- _WHAT THE TASK ASKS_: Each line below should be copied exactly as it stands.

- _DATA TO PROCESS_:
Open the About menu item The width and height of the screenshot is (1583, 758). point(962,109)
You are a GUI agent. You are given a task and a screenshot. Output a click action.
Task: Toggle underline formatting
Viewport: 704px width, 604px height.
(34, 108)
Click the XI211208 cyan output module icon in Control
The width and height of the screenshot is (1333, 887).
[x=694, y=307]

- _TASK RESULT_:
Open the About menu item The width and height of the screenshot is (1583, 758). point(962,109)
You are a GUI agent. You are given a task and a screenshot. Output a click action.
Task: Toggle underline formatting
Viewport: 704px width, 604px height.
(34, 108)
Click the XI211208 cyan output module icon in Control
The width and height of the screenshot is (1333, 887).
[x=694, y=307]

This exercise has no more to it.